Dear Transport for London,

Could I kindly request the following information:

1) A copy of any guidance issued to New Bus for London second crew
around their duties, roles and responsibilities. If this is too
large, I am specifically looking for instruction around:
i) What to do if a passenger tries to board or alight between
ii) How the rear platform is managed between stops with respect to
passengers being allowed to enter it
iii) What to do if someone boards the vehicle and doesn’t touch in
iv) the official job title of the second crewmember

2) Guidance issued to the driver about how the rear platform is to
be operated when the second crew member is present and when they
are absent

3) Confirmation as to whether or not the second crew is considered
necessary for operation of the vehicle in open platform mode (i.e.
in the case of the second crew not appearing for the booked turn is
the bus taken out of service, operated in open platform mode
without second crew or operated solely by the driver with all doors
closed while in motion like a conventional vehicle)

4) Further to information received in response to request
IRV-141-1213 about the fuel consumption of hybrids on route 73,
could I have the same figure for the existing five B5LH model
hybrids used on route 24 from 11/2012 to 6/2013

5) Confirmation that the kerb weight of initial production NBfL’s
is 12460kg as visible on photographs of the vehicles.

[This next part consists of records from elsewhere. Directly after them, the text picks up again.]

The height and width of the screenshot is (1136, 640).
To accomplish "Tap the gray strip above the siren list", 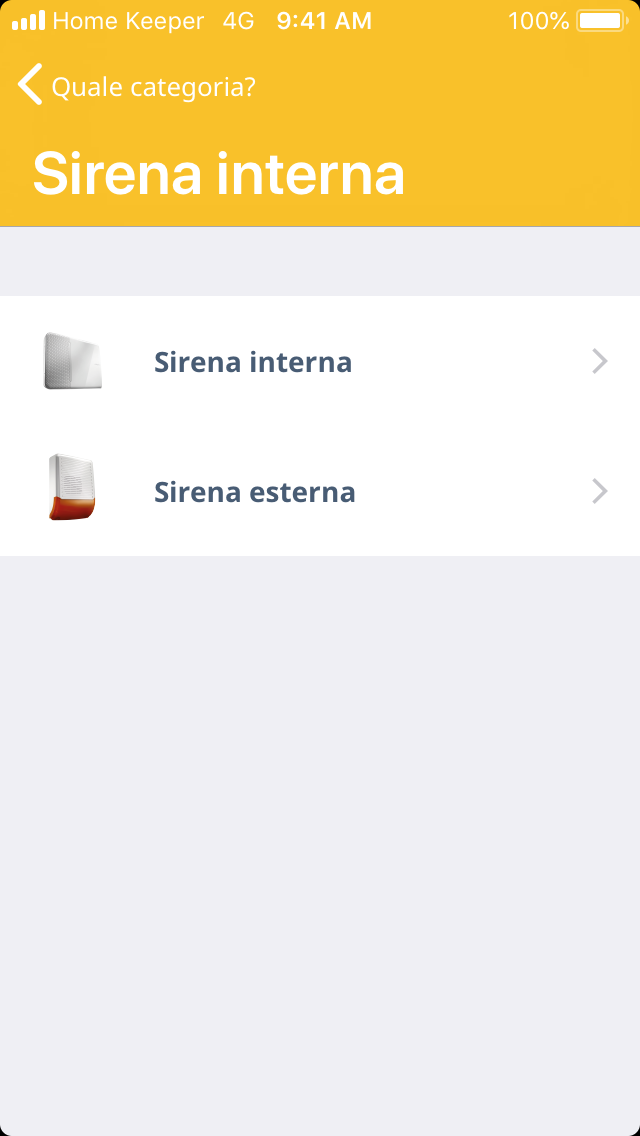I will click(x=320, y=262).
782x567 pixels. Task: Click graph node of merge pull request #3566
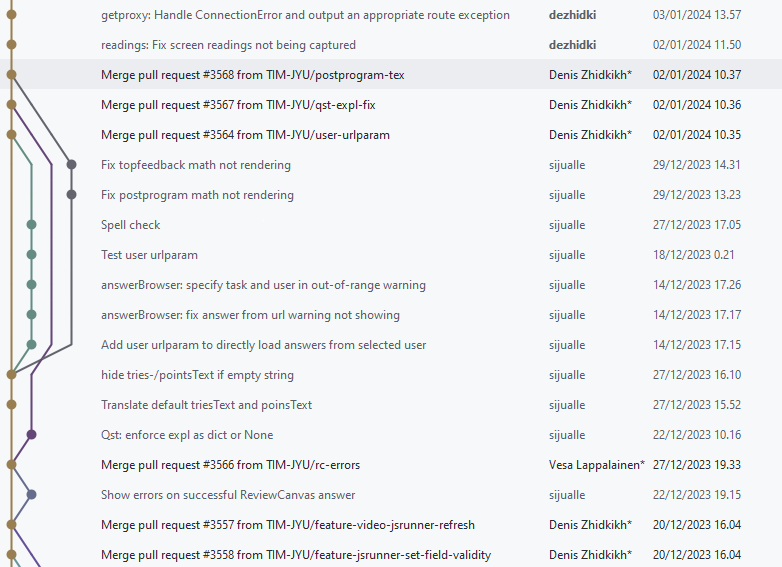[x=11, y=465]
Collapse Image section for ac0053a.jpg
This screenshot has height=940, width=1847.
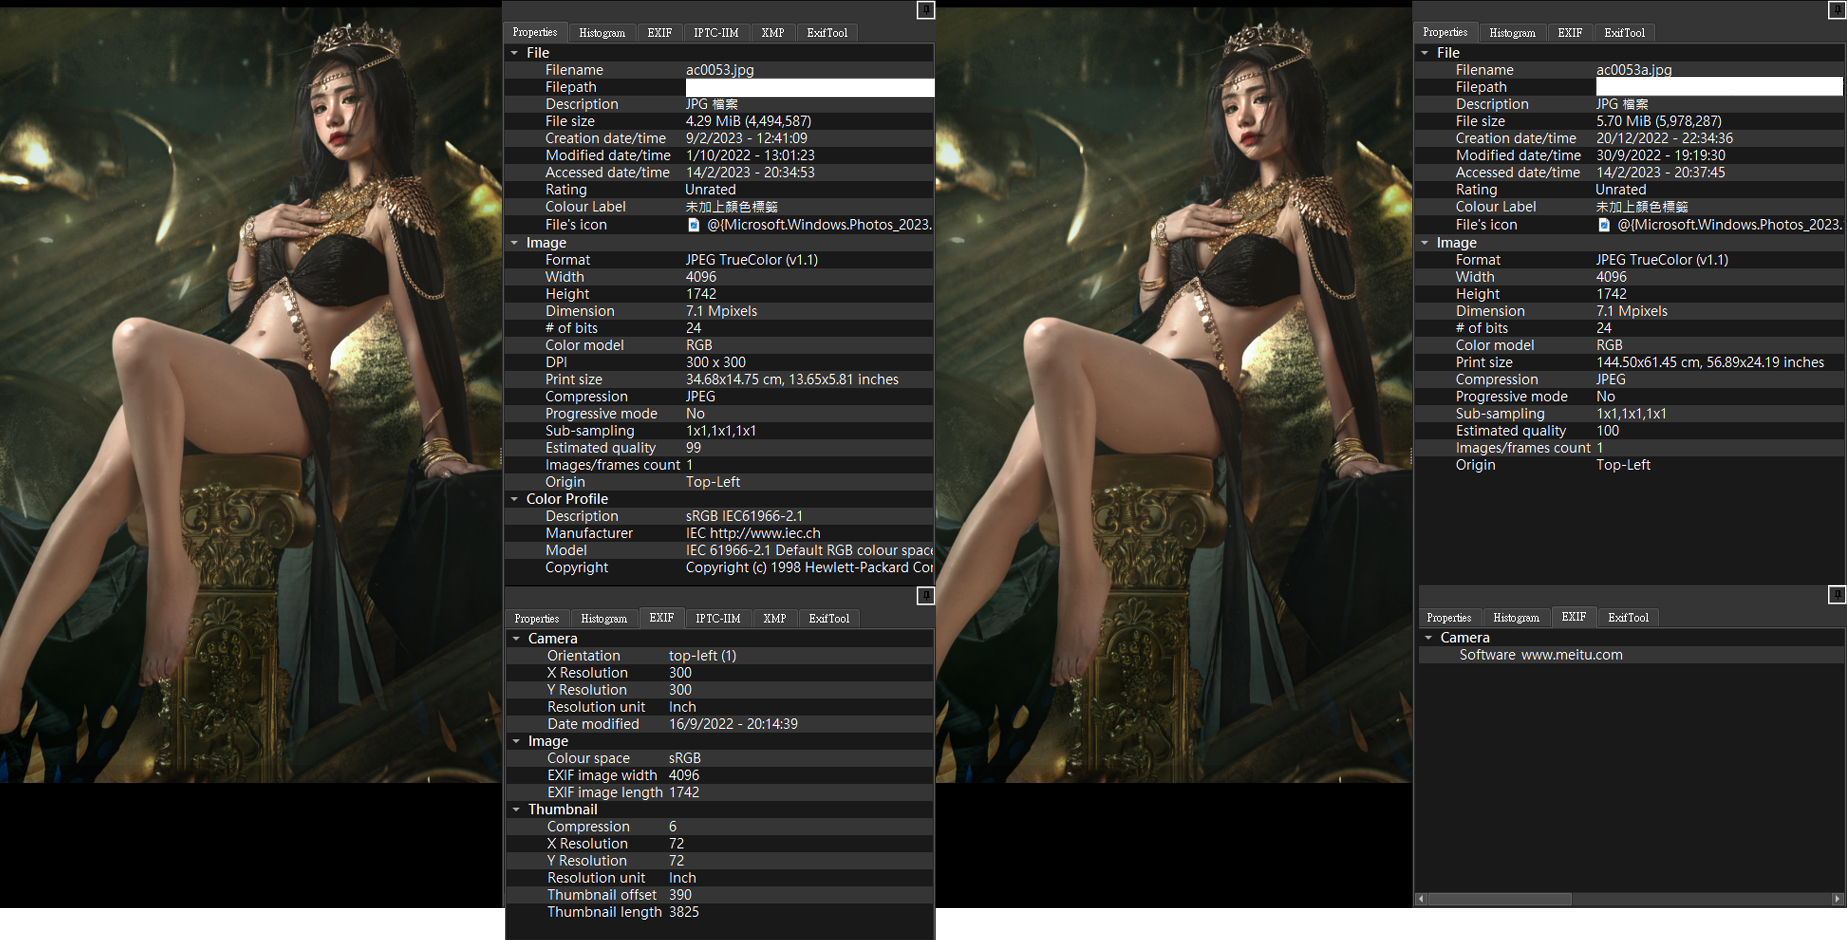click(x=1425, y=243)
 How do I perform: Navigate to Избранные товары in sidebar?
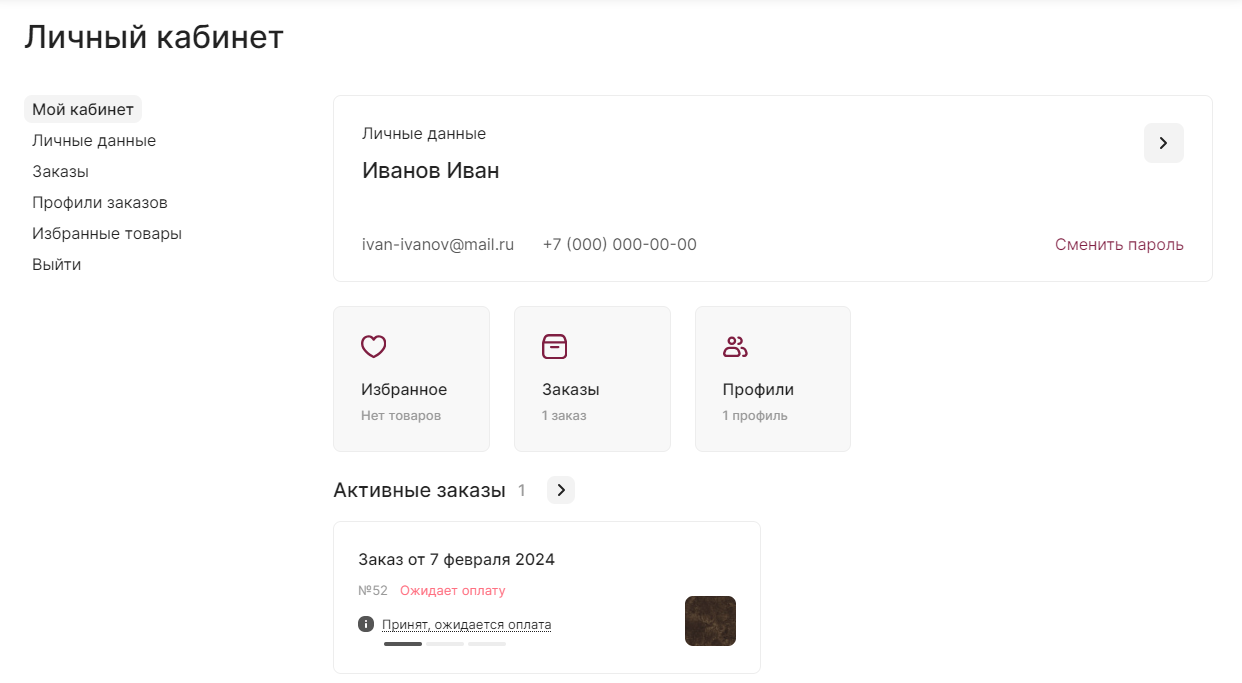coord(107,233)
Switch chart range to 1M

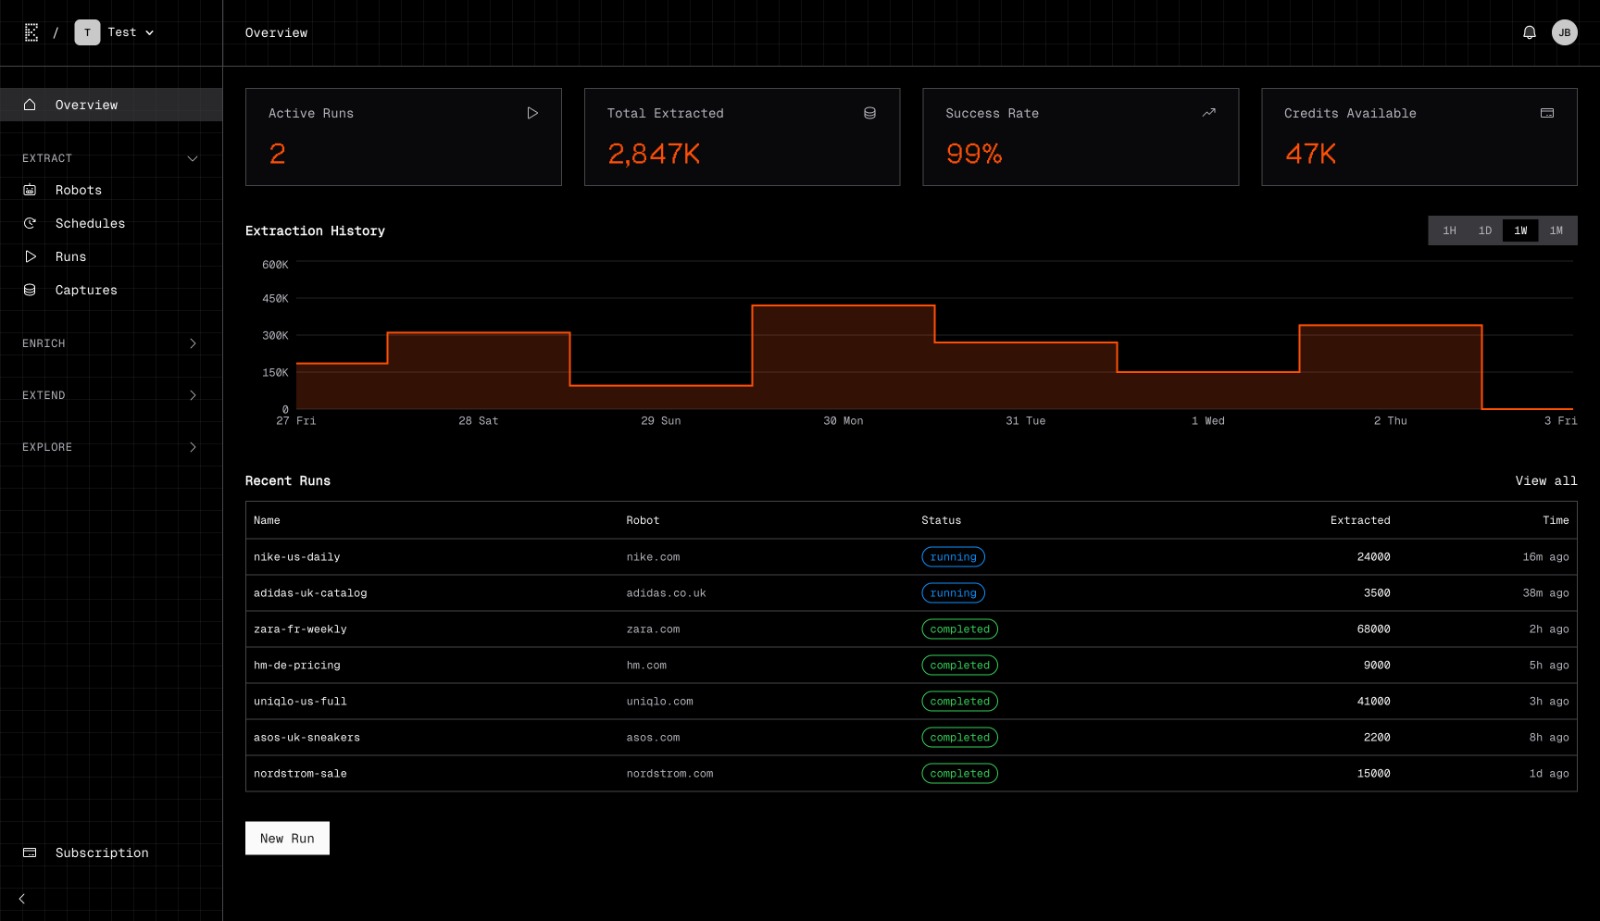click(x=1556, y=231)
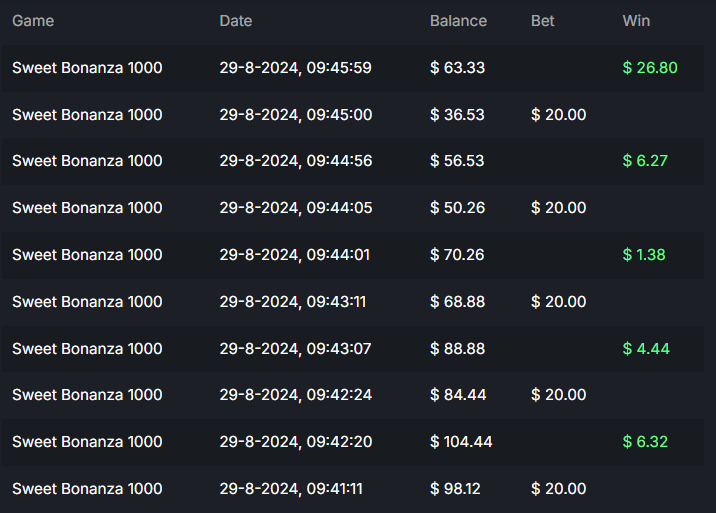This screenshot has height=513, width=716.
Task: Click the $ 20.00 bet at 09:42:24
Action: point(558,395)
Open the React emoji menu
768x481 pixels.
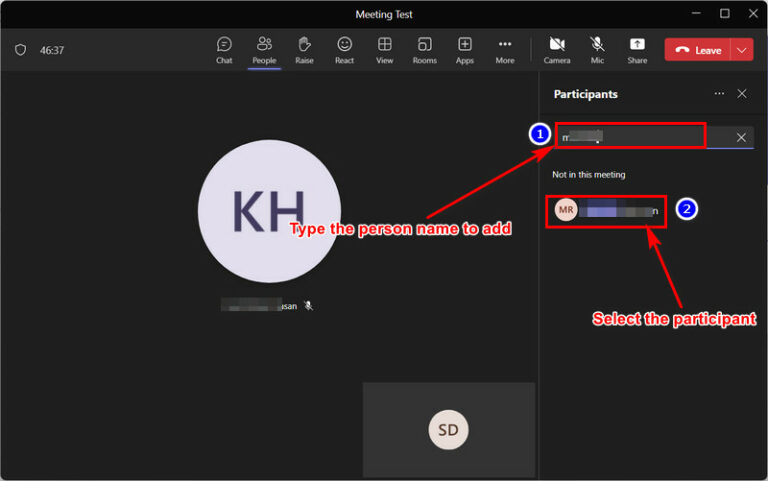[344, 50]
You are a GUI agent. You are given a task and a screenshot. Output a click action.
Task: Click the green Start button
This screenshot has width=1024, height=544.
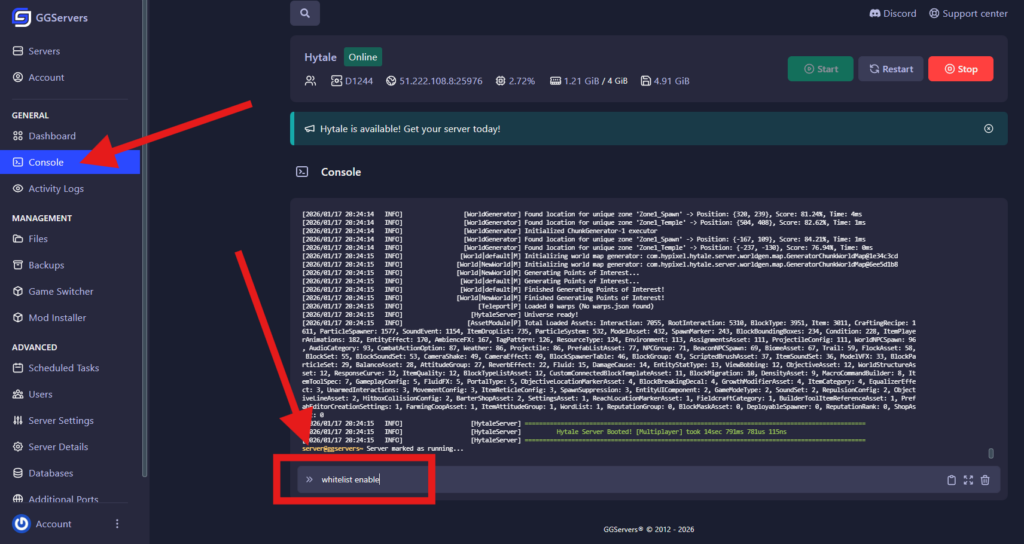click(820, 69)
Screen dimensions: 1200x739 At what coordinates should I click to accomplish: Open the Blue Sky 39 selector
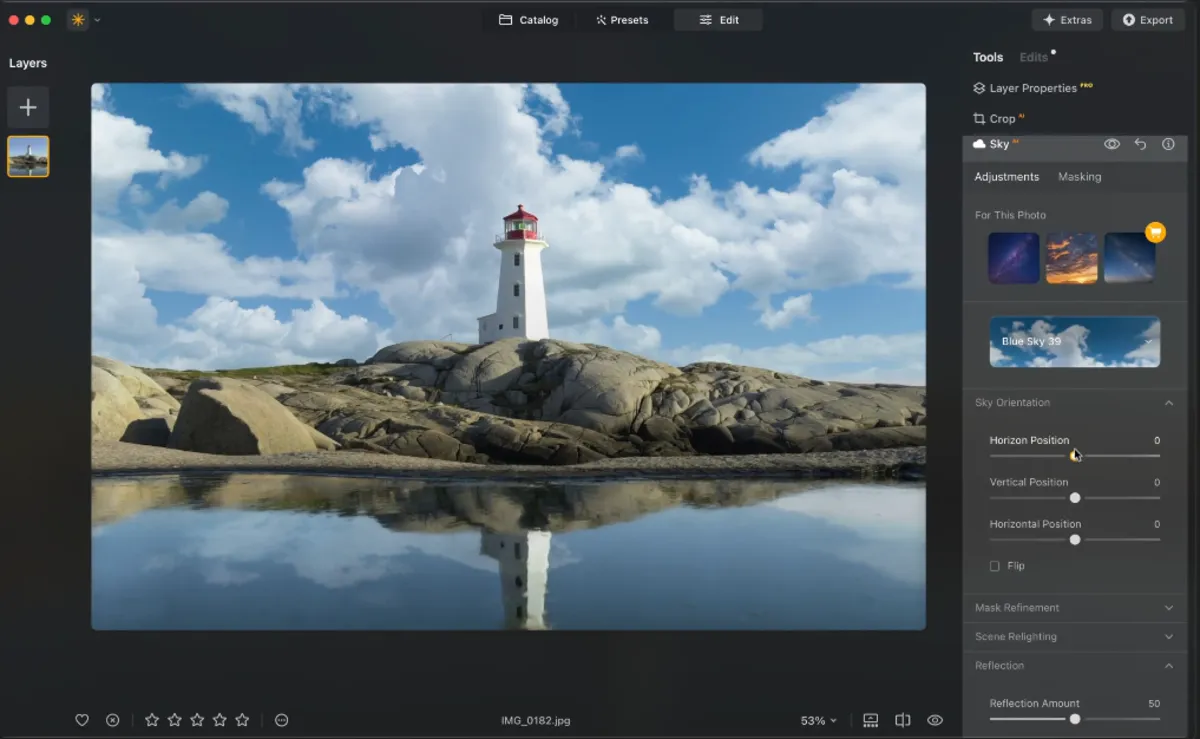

6) Confirmation that the placarded capacity of the initial
production NBfL’s is 62 seated + 18 standees for a total of 80 as
reported by Simon Harris of ITV News.

Yours faithfully,

Tom Barry

 The reason for asking about the second crew stuff should be blindingly  obvious after Helen’s post earlier.  The reason for asking the hybrid consumption is quite simple – the eventually extracted figure of 6.1mpg for B5LH’s on the 73 is not directly comparable to any NB4L route since they’ve never operated the 73.  The 24, on the other hand, has had 5 new B5LH’s for the last seven months which should provide a direct comparison on the same route.  The weight and capacity check is to confirm existing information and to allow us to add a correction factor to the fuel consumption in the case that it’s being achieved by moving fewer people about, which you don’t get prizes for.